■ **TASK DETAILS**:
Every record below should be printed again exactly, with its pictures removed.

■ **RECORDS FOR THE TASK**:
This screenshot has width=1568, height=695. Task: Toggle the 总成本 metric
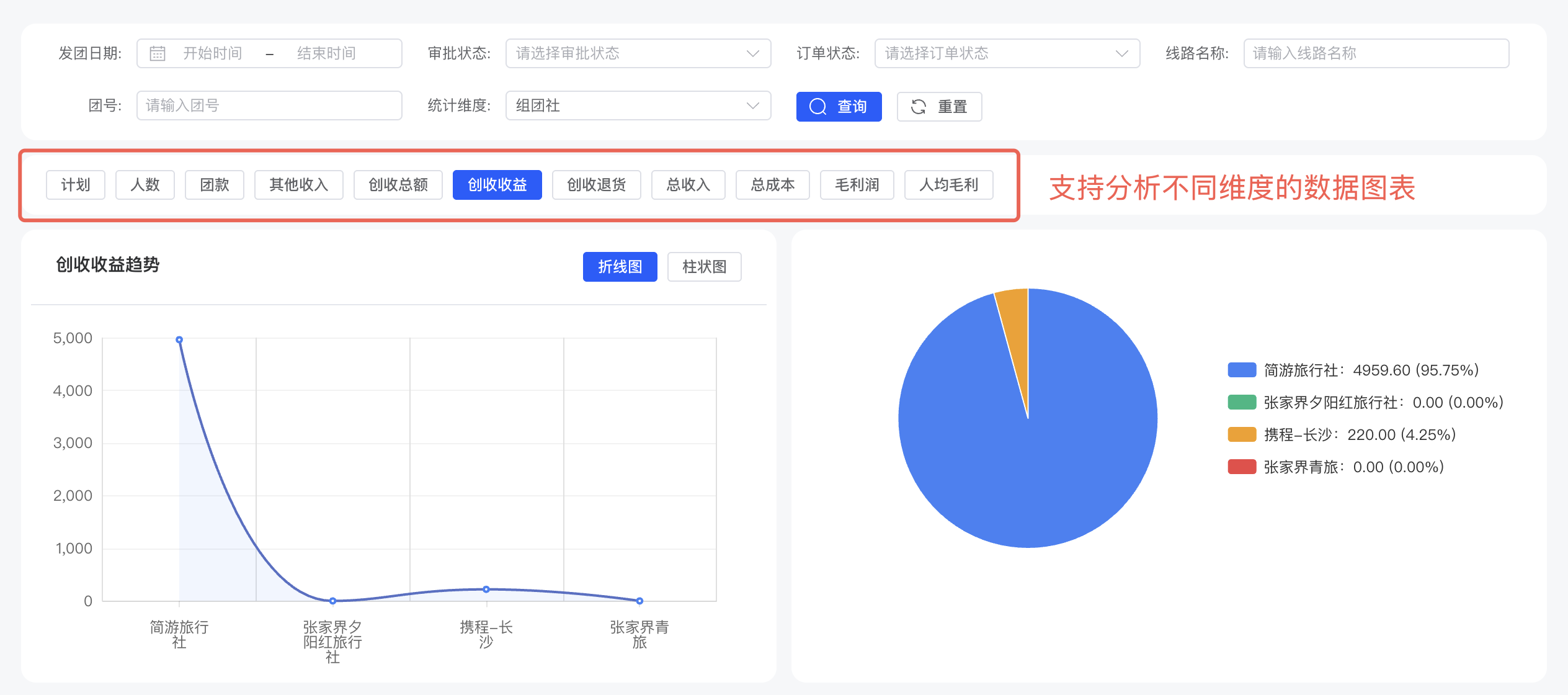tap(772, 184)
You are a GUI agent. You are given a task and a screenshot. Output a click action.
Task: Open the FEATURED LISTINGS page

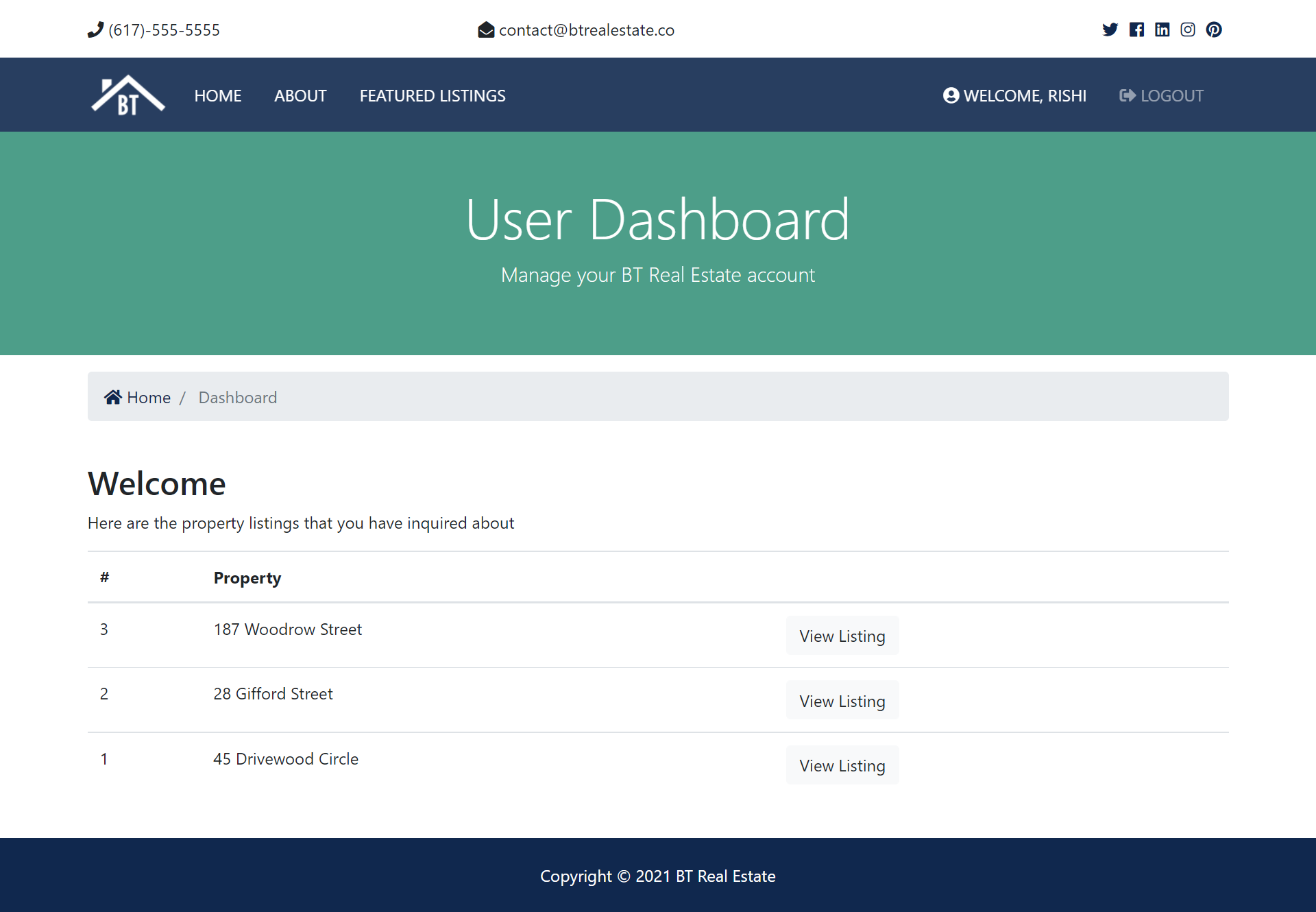(432, 95)
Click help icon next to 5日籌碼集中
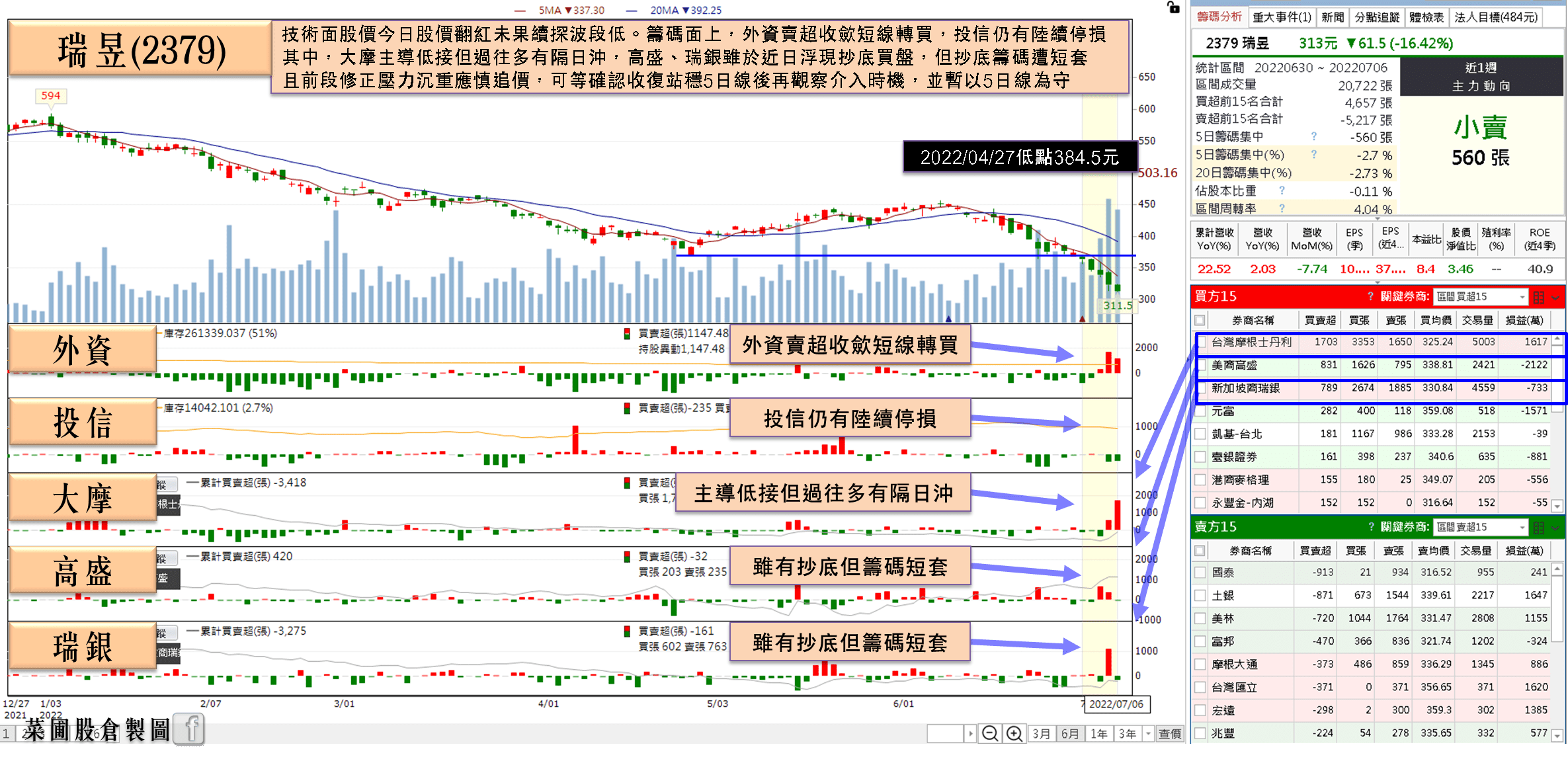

■ **EXERCISE SOLUTION**:
This screenshot has width=1568, height=695. Task: Toggle the 总成本 metric
tap(772, 184)
You are a GUI agent. You are given a task and a screenshot. Output a click action.
Task: Open the FEATURED LISTINGS page

(432, 95)
Click help icon next to 5日籌碼集中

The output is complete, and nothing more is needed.